Most mothers in Japan are stay-at-home mommies and they make their babies' food. First of all, it just seems to be more the traditional thing to do here, and also, if you read the labels on the commercial stuff, you'd know why they do it themselves. Not only is it prohibitively expensive, but it's also full of salt and sugar, neither of which I want to put in my little bundle's mouth. There's not a lot of choice here, either, and the stuff you can buy in the store mostly comes as mixtures (such as potatoes and carrots together). But if you're watching for food allergies, especially as you start feeding your baby solids, you want to wait at least a few days in between introducing new foods. I try to do it one at a time, so I make my own, too. You know what you're putting in your child's little tummy and you save money as well.

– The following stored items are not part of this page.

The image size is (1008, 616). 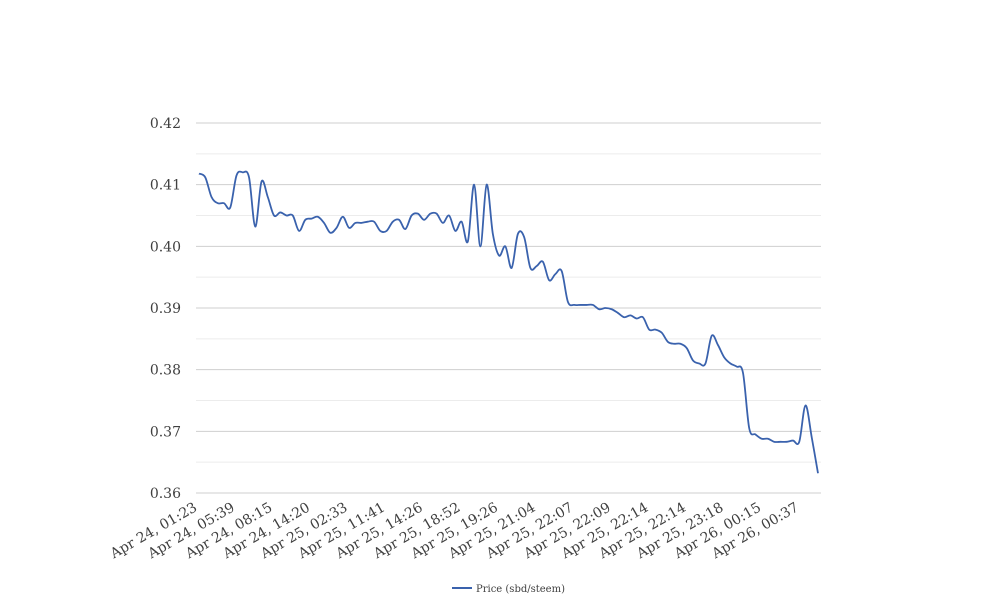 What do you see at coordinates (166, 494) in the screenshot?
I see `y-tick-label: 0.36` at bounding box center [166, 494].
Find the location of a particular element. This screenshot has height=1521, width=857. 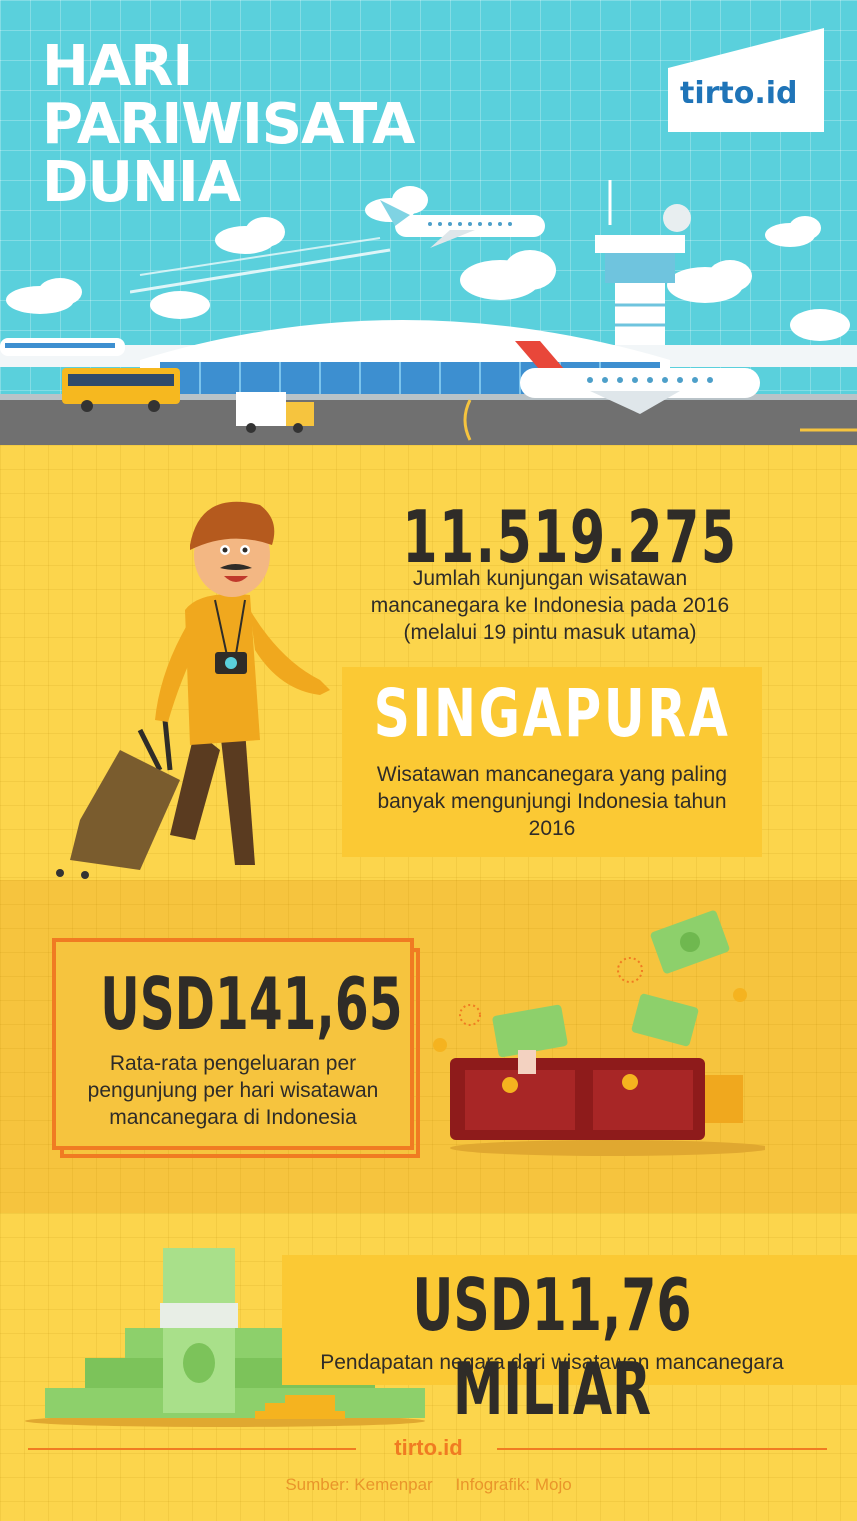

control-tower-icon is located at coordinates (643, 286).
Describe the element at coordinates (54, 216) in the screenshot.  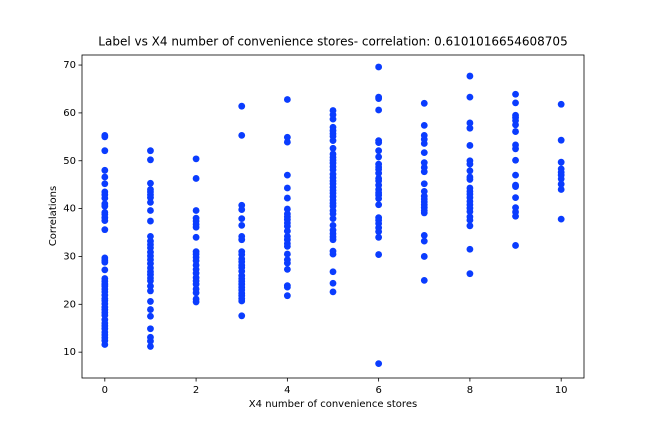
I see `y-axis-label: Correlations` at that location.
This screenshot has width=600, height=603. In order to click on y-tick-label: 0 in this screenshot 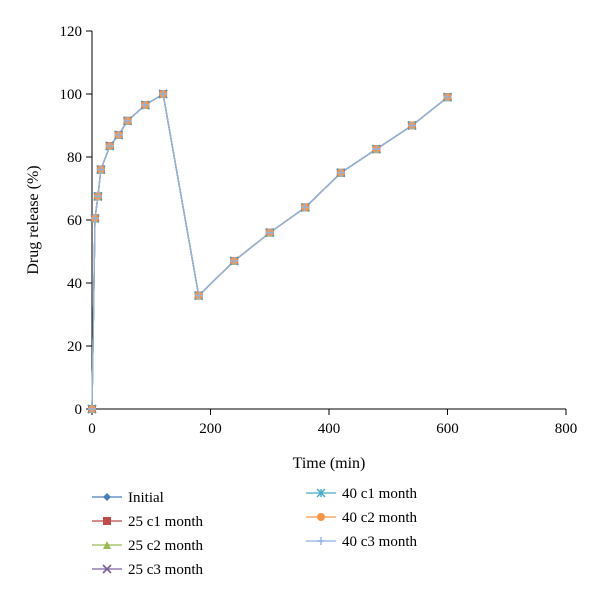, I will do `click(79, 410)`.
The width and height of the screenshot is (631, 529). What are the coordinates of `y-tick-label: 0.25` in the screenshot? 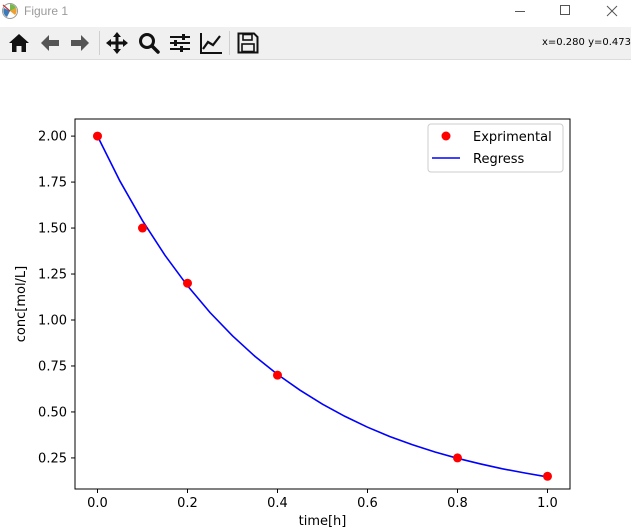 It's located at (52, 458).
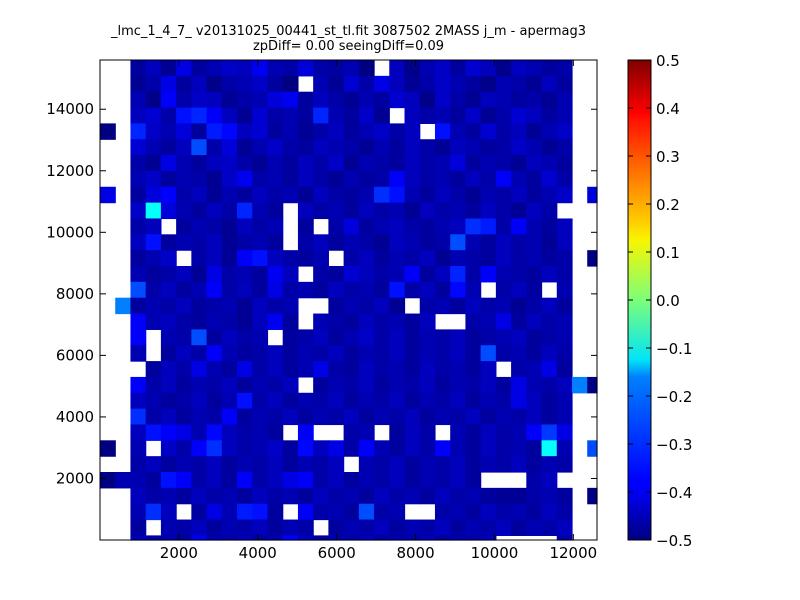 The width and height of the screenshot is (800, 600). I want to click on x-tick-label: 4000, so click(258, 553).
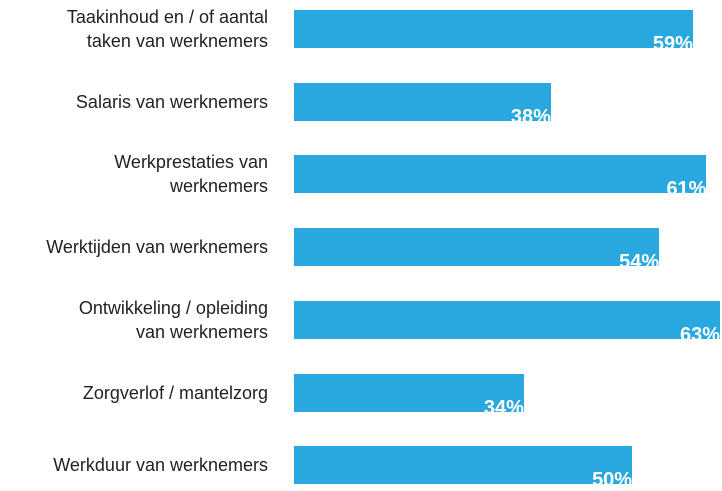  I want to click on bar: 59%, so click(494, 32).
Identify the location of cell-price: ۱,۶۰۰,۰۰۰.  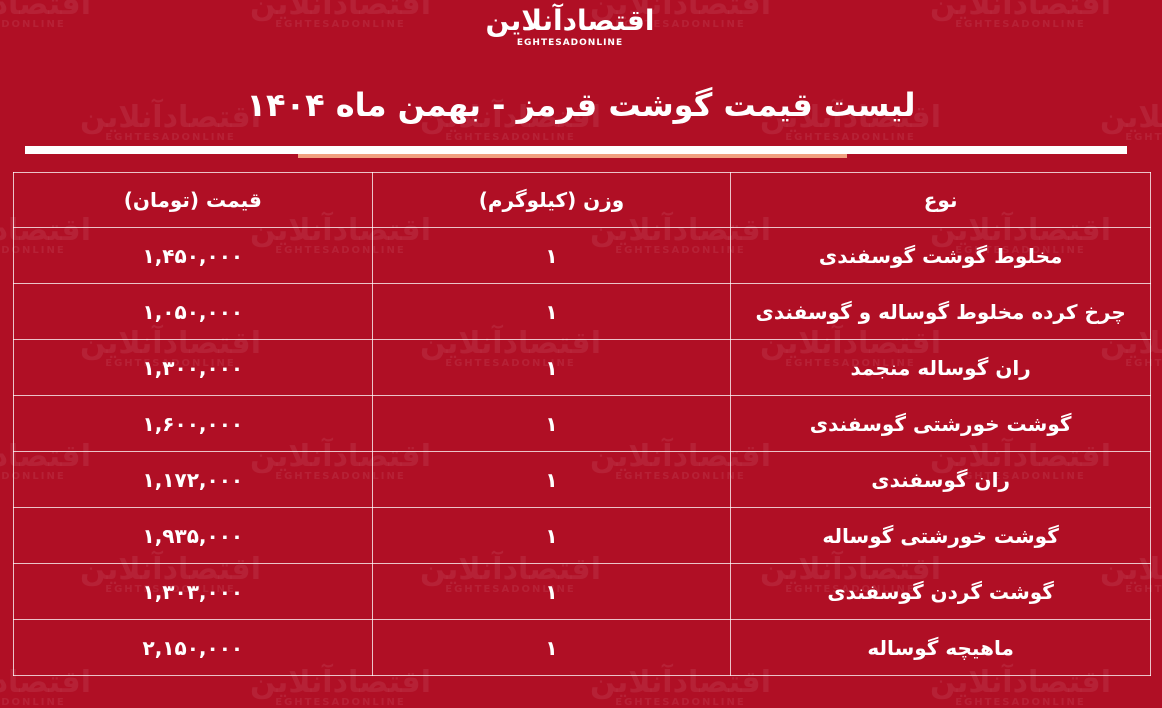
(193, 424).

It's not hard work but it does take planning, energy, and time, and if I was working outside the home I'd probably throw in the towel. It's not rocket science, though - anybody could figure it out, and maybe I'm posting this just for posterity's sake. (Joel, if you're reading this in the future, know that you do like spinach. In fact, you guzzle everything I give you! Mama's amazed! The only thing you don't like is if I don't feed you quickly enough.)
This is the first of a series I'm starting, and each post I'll introduce one or two foods to you that I'm feeding to my little sweetpea. Bon bebe appetit! (I'm just guessing at the French here and hoping I'm not saying something wacky like go out and eat a good baby.)